» **Records to process**
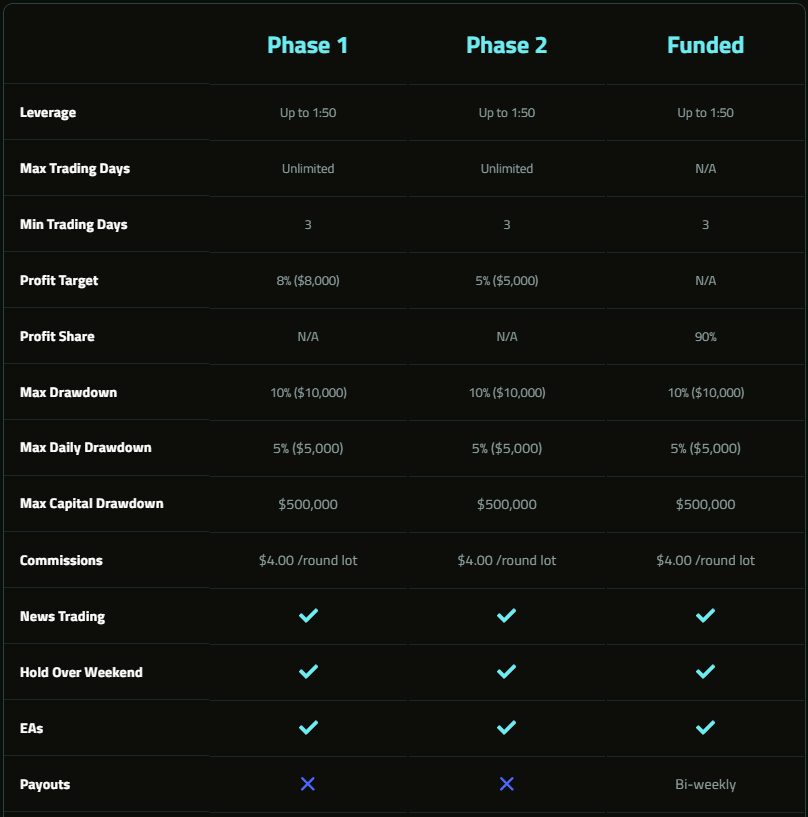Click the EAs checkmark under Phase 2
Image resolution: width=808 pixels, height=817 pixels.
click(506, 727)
...
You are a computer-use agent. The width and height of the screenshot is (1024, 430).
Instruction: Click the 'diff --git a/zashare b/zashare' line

» **What is being asked**
Repeat exactly the lines above from the one with "You are a computer-use" up to and including the one with "Instruction: Click the". No other line belongs in the reply.

» **Your response**
You are a computer-use agent. The width and height of the screenshot is (1024, 430).
Instruction: Click the 'diff --git a/zashare b/zashare' line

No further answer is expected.